## [What you are asked to do]
Copy out all of the material below, substituting "Where do I click to" for each occurrence of "Where should I click to" and leaving everything else unchanged.

==== Provided entries ====

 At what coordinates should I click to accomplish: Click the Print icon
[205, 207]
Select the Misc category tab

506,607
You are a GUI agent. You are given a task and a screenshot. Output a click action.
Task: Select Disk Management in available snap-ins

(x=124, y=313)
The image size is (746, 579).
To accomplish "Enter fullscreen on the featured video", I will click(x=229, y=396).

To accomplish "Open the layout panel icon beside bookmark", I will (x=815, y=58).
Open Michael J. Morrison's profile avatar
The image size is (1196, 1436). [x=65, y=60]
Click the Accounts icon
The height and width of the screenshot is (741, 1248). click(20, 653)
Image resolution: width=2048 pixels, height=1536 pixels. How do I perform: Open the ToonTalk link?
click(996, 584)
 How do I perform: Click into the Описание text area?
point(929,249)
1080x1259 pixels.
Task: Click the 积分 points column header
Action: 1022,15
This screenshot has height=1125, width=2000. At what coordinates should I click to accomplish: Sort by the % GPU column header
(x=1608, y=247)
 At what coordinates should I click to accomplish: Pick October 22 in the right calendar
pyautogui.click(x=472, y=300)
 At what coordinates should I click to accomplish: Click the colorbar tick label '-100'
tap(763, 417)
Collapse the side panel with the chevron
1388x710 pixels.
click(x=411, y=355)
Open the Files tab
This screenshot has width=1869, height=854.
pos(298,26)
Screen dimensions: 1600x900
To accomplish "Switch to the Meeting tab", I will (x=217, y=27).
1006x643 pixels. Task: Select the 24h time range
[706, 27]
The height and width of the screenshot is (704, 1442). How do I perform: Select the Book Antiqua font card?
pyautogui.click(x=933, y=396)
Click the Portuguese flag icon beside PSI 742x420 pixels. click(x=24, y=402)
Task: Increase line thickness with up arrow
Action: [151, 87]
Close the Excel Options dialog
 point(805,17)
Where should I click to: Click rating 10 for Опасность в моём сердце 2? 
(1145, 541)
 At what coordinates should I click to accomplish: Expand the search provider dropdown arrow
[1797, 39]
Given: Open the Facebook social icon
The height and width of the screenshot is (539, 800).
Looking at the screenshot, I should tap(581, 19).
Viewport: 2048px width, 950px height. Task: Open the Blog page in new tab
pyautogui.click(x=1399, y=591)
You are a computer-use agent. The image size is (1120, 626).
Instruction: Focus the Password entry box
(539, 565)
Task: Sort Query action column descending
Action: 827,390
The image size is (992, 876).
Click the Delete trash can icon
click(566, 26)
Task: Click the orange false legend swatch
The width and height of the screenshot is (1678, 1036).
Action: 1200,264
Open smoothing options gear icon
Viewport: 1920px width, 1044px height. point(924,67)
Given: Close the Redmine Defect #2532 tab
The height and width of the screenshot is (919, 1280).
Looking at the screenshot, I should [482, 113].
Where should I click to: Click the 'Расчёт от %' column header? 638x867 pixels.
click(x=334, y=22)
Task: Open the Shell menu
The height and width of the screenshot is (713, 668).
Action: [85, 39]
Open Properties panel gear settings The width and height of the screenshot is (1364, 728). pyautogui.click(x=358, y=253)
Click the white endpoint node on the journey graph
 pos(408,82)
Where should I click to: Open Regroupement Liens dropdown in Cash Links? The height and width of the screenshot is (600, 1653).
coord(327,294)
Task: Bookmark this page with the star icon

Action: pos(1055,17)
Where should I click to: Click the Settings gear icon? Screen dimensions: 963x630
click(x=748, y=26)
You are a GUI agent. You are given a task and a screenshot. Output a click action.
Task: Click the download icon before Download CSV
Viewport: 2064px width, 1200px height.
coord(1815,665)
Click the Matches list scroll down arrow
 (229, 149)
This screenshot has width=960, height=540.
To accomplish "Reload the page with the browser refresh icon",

====

## [The response]
 At what coordinates should I click to accomplish: Click the Print icon
[205, 207]
Select the Misc category tab

506,607
You are a GUI agent. You are given a task and a screenshot. Output a click action.
Task: Select Disk Management in available snap-ins

(x=124, y=313)
The image size is (746, 579).
To accomplish "Enter fullscreen on the featured video", I will click(x=229, y=396).

To accomplish "Open the layout panel icon beside bookmark", I will (x=815, y=58).
Open Michael J. Morrison's profile avatar
The image size is (1196, 1436). [x=65, y=60]
Click the Accounts icon
The height and width of the screenshot is (741, 1248). click(20, 653)
Image resolution: width=2048 pixels, height=1536 pixels. How do I perform: Open the ToonTalk link?
click(996, 584)
 How do I perform: Click into the Описание text area?
point(929,249)
1080x1259 pixels.
Task: Click the 积分 points column header
Action: 1022,15
This screenshot has height=1125, width=2000. At what coordinates should I click to accomplish: Sort by the % GPU column header
(x=1608, y=247)
 At what coordinates should I click to accomplish: Pick October 22 in the right calendar
pyautogui.click(x=472, y=300)
 At what coordinates should I click to accomplish: Click the colorbar tick label '-100'
tap(763, 417)
Collapse the side panel with the chevron
1388x710 pixels.
click(x=411, y=355)
Open the Files tab
This screenshot has width=1869, height=854.
pos(298,26)
Screen dimensions: 1600x900
To accomplish "Switch to the Meeting tab", I will (x=217, y=27).
1006x643 pixels. Task: Select the 24h time range
[706, 27]
The height and width of the screenshot is (704, 1442). How do I perform: Select the Book Antiqua font card?
pyautogui.click(x=933, y=396)
Click the Portuguese flag icon beside PSI 742x420 pixels. click(x=24, y=402)
Task: Increase line thickness with up arrow
Action: [151, 87]
Close the Excel Options dialog
 point(805,17)
Where do I click to: Click rating 10 for Опасность в моём сердце 2? 
(1145, 541)
 At what coordinates should I click to accomplish: Expand the search provider dropdown arrow
[1797, 39]
Given: Open the Facebook social icon
The height and width of the screenshot is (539, 800).
Looking at the screenshot, I should tap(581, 19).
Viewport: 2048px width, 950px height. Task: Open the Blog page in new tab
pyautogui.click(x=1399, y=591)
You are a computer-use agent. The image size is (1120, 626).
Instruction: Focus the Password entry box
(539, 565)
Task: Sort Query action column descending
Action: 827,390
The image size is (992, 876).
Click the Delete trash can icon
click(566, 26)
Task: Click the orange false legend swatch
The width and height of the screenshot is (1678, 1036).
Action: 1200,264
Open smoothing options gear icon
Viewport: 1920px width, 1044px height. point(924,67)
Given: Close the Redmine Defect #2532 tab
The height and width of the screenshot is (919, 1280).
Looking at the screenshot, I should [482, 113].
Where do I click to: Click the 'Расчёт от %' column header? 638x867 pixels.
click(x=334, y=22)
Task: Open the Shell menu
The height and width of the screenshot is (713, 668).
Action: [85, 39]
Open Properties panel gear settings The width and height of the screenshot is (1364, 728). pyautogui.click(x=358, y=253)
Click the white endpoint node on the journey graph
 pos(408,82)
Where do I click to: Open Regroupement Liens dropdown in Cash Links? The height and width of the screenshot is (600, 1653).
coord(327,294)
Task: Bookmark this page with the star icon

Action: pos(1055,17)
Where do I click to: Click the Settings gear icon? Screen dimensions: 963x630
click(x=748, y=26)
You are a GUI agent. You are given a task and a screenshot. Output a click action.
Task: Click the download icon before Download CSV
Viewport: 2064px width, 1200px height.
coord(1815,665)
Click the Matches list scroll down arrow
 (229, 149)
This screenshot has width=960, height=540.
To accomplish "Reload the page with the browser refresh icon",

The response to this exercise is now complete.